GOAL OF THE EXERCISE.
Reproduce the passage from the Kendal College text below, starting with "The Arts and Media Campus comprises" and going on through "Cumbria, LA9 5AY.", word for word.

SOURCE TEXT.
Location
- Milnthorpe Road Kendal, Cumbria, LA9 5AY England
- Coordinates: 54°19′04″N 2°44′50″W﻿ / ﻿54.3178°N 2.7471°W

Information
- Type: Further Education
- Motto: Creating Bright Futures
- Local authority: Cumbria
- Principal: Jason Turton
- Gender: Mixed
- Age: 16+
- Website: Kendal College

= Kendal College =

Kendal College is a further education college situated in Kendal on the edge of the Lake District National Park. The college provides a range of training and education programmes, including Further Education, Higher Education and training courses to support local employers, as well as more diverse work such as hospitality consultancy for Cambridge University.

The college has over 4,000 students and employs over 150 staff.

In the college's last full Ofsted Inspection in 2023, it was graded Requires improvement.

The college is a partner of the University of Cumbria and University of Central Lancashire and delivers a range of Higher Education courses, including Foundation Degrees and teaching qualifications.

The college consists of three campuses, the Main Site on Milnthorpe Road at the South side of Kendal The Arts and Media Campus at the North end of the town and The Westmorland Campus situated in the centre of town and above the Westmorland shopping centre.

On 15 May 2008 the college officially opened its £12.9 million new build project on the college's main site. The new build is the first capital development that the college has embarked on since the main campus was originally constructed in 1971. On 20 May 2009 the new build was shortlisted for the Learning and Skills Council / Royal Institute of British Architects Further Education Design Excellence Awards 2009. The college won the 2009 SCALA Civic Building of the Year Award.

The Arts and Media Campus comprises the Allen Building where creative and expressive arts are taught; Wildman Studios where arts courses are taught; Kendal Museum, which is managed by the college as part of a 10-year agreement with South Lakeland District Council; The Box, a 120-seat, a performance venue for drama and technical theatre students; and Castle Dairy, a 14th-century Grade I listed building, which has been renovated for use as an art gallery and cafe, staffed by Kendal College hospitality and catering apprentices and officially opened on 18 October 2011 by Davie Starkey.

The college also manages Kendal Museum as part of a 10-year partnership agreement with South Lakeland District Council.

==Locations==

- Main Site: Milnthorpe Road, Kendal, Cumbria, LA9 5AY.
- The Arts and Media Campus - Beezon Road, Kendal, Cumbria.

MATERIAL PROVIDED.
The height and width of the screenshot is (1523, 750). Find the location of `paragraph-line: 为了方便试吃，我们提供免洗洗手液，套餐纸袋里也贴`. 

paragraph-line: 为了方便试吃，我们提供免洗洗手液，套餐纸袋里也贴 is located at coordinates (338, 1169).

FINISHED EXERCISE.
The Arts and Media Campus comprises the Allen Building where creative and expressive arts are taught; Wildman Studios where arts courses are taught; Kendal Museum, which is managed by the college as part of a 10-year agreement with South Lakeland District Council; The Box, a 120-seat, a performance venue for drama and technical theatre students; and Castle Dairy, a 14th-century Grade I listed building, which has been renovated for use as an art gallery and cafe, staffed by Kendal College hospitality and catering apprentices and officially opened on 18 October 2011 by Davie Starkey.

The college also manages Kendal Museum as part of a 10-year partnership agreement with South Lakeland District Council.

==Locations==

- Main Site: Milnthorpe Road, Kendal, Cumbria, LA9 5AY.